━━━━━ ОТРЫВОК ━━━━━

95 лет назад, в декабре 1924 года, читинские милиционеры без суда и следствия казнили абсолютно ни в чем не повинную Матрену Сивакову. Следствие выявило причастность к расстрельной команде руководителей Забайкальской губернии. А вскоре скандальное дело попало на рассмотрение высшего органа политической власти – Политбюро ЦК РКП(б).
Евгений Жирнов
«Подтвердить ведение следствия»
Первый раз «Читинское дело» попало в повестку дня Политбюро 4 июня 1925 года и, видимо, привело его членов в такое недоумение, что все неоднозначные предложения созданной годом ранее для рассмотрения подобных громких дел Комиссии Политбюро по политделам, были приняты без поправок и изменений.
Началось дело в Чите, в октябре 1924 года, когда собравшиеся на совещание секретарь Забайкальского губкома РКП(б) Ф. И. Кремницкий, председатель губисполкома Г. П. Рогачев вместе с начальником Забайкальского губотдела полпредства ОГПУ по Дальневосточному краю В. С. Корженко пытались решить непростую задачу — как освободить город от засилья наркоманов, проституток и больных венерическими заболеваниями. Нужно было найти способ, который заставил бы этих нежелательных горожан покинуть Читу. А что может подвигнуть к бегству вернее, чем страх за собственную жизнь? Всего-то требовалось расстрелять десяток самых отъявленных наркоманов и сифилитиков, чтобы сотни, если не тысячи, побежали куда глаза глядят.
Оговоренный и утвержденный секретарем губкома лимит на ликвидацию, правда, вскоре превысили. Но в итоге операцию, по всей видимости, сочли успешной и решили продолжать. В декабре секретарь губернского исполкома Красовицкий получил информацию о том, что в Читу приехала неизлечимая сифилитичка Акулова. А потому он вызвал задействованных в операции по очистке города сотрудников уголовного розыска и поручил им решить возникшую проблему.
Женщину арестовали, расстреляли и только после этого выяснили, что фамилия казненной — Сивакова (по другим данным Сивякова), а не Акулова. Дело пытались замять, но два бывших сотрудника милиции — Бондарев и Кейзер — сообщили об убийстве Матрены Сиваковой прокурору, который приказал арестовать участников расстрела.

━━━━━ ИСХОДНЫЕ ДАННЫЕ ━━━━━

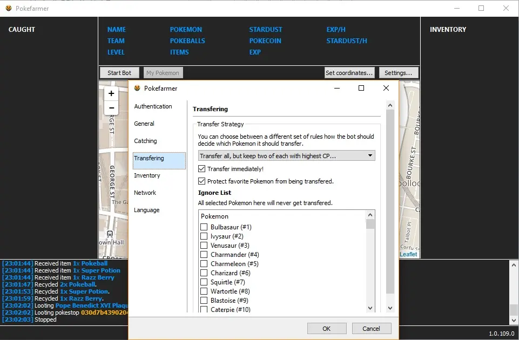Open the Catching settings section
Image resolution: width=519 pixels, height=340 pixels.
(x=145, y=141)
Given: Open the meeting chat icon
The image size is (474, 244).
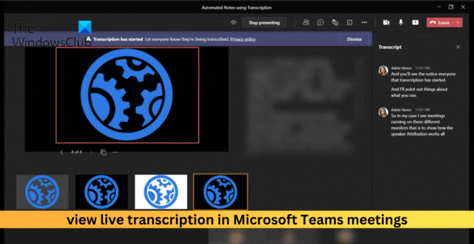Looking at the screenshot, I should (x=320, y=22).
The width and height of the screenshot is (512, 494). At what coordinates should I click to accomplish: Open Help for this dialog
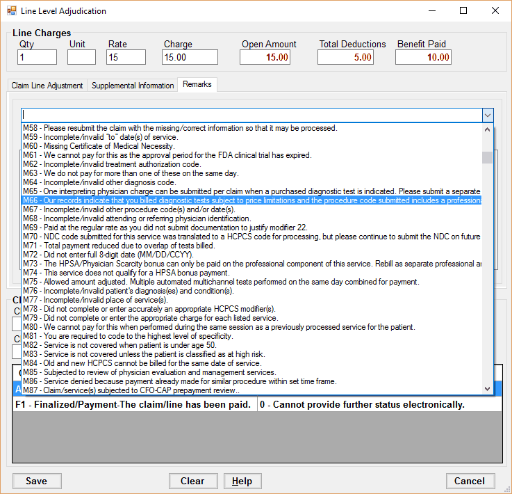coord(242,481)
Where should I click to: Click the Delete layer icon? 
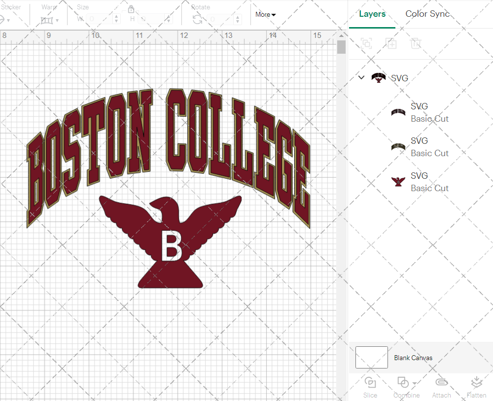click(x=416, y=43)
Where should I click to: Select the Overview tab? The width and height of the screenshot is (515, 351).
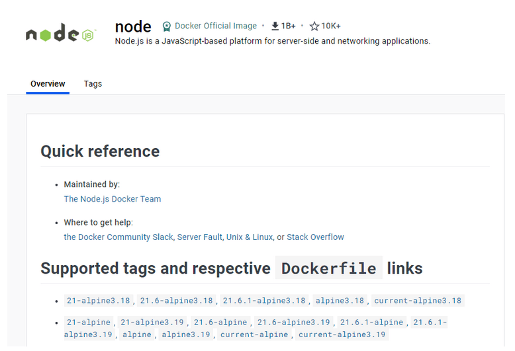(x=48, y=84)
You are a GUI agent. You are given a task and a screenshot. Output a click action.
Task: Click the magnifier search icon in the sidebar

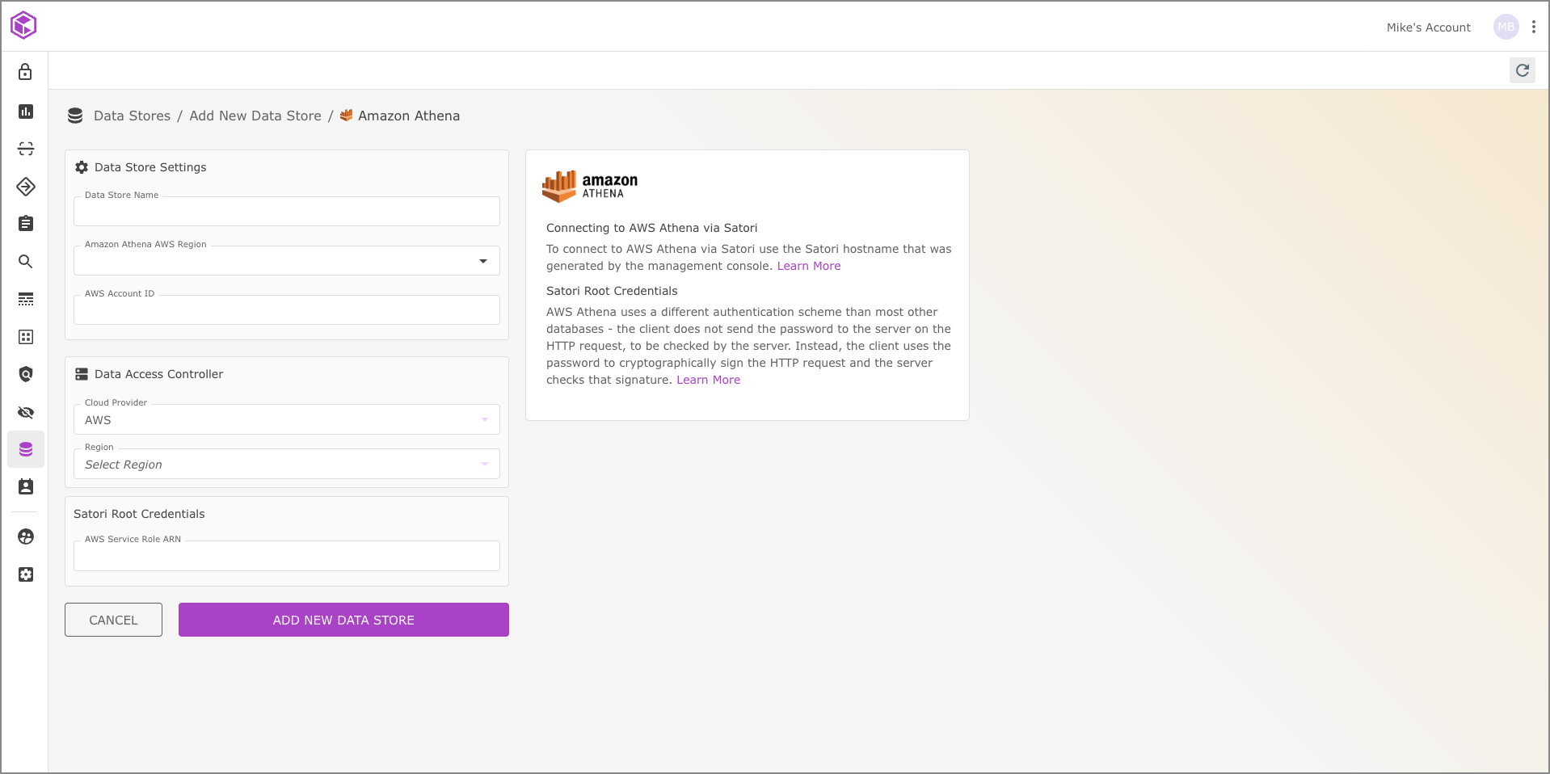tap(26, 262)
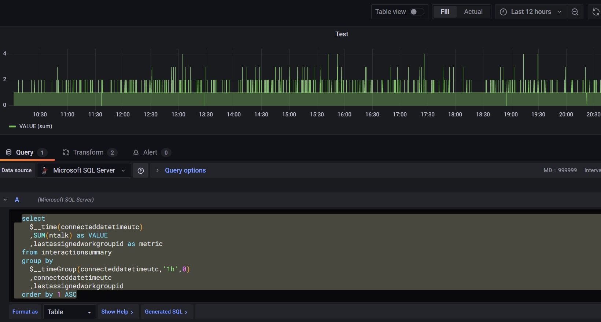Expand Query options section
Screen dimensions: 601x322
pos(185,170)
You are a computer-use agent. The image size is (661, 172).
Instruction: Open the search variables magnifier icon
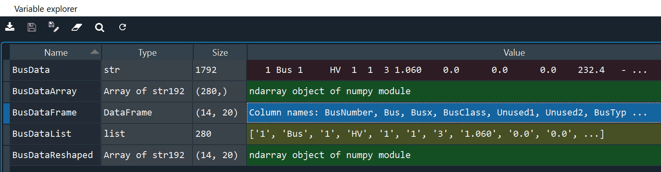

━━━━━

_ЧТО НУЖНО СДЕЛАТЬ:_ Перепечатайте без изменений часть отрывка о «Читинском деле», начиная со слов «Евгений Жирнов» и продолжая до слов «поправок и изменений.» включительно.

_РЕЗУЛЬТАТ ВЫПОЛНЕНИЯ:_
Евгений Жирнов
«Подтвердить ведение следствия»
Первый раз «Читинское дело» попало в повестку дня Политбюро 4 июня 1925 года и, видимо, привело его членов в такое недоумение, что все неоднозначные предложения созданной годом ранее для рассмотрения подобных громких дел Комиссии Политбюро по политделам, были приняты без поправок и изменений.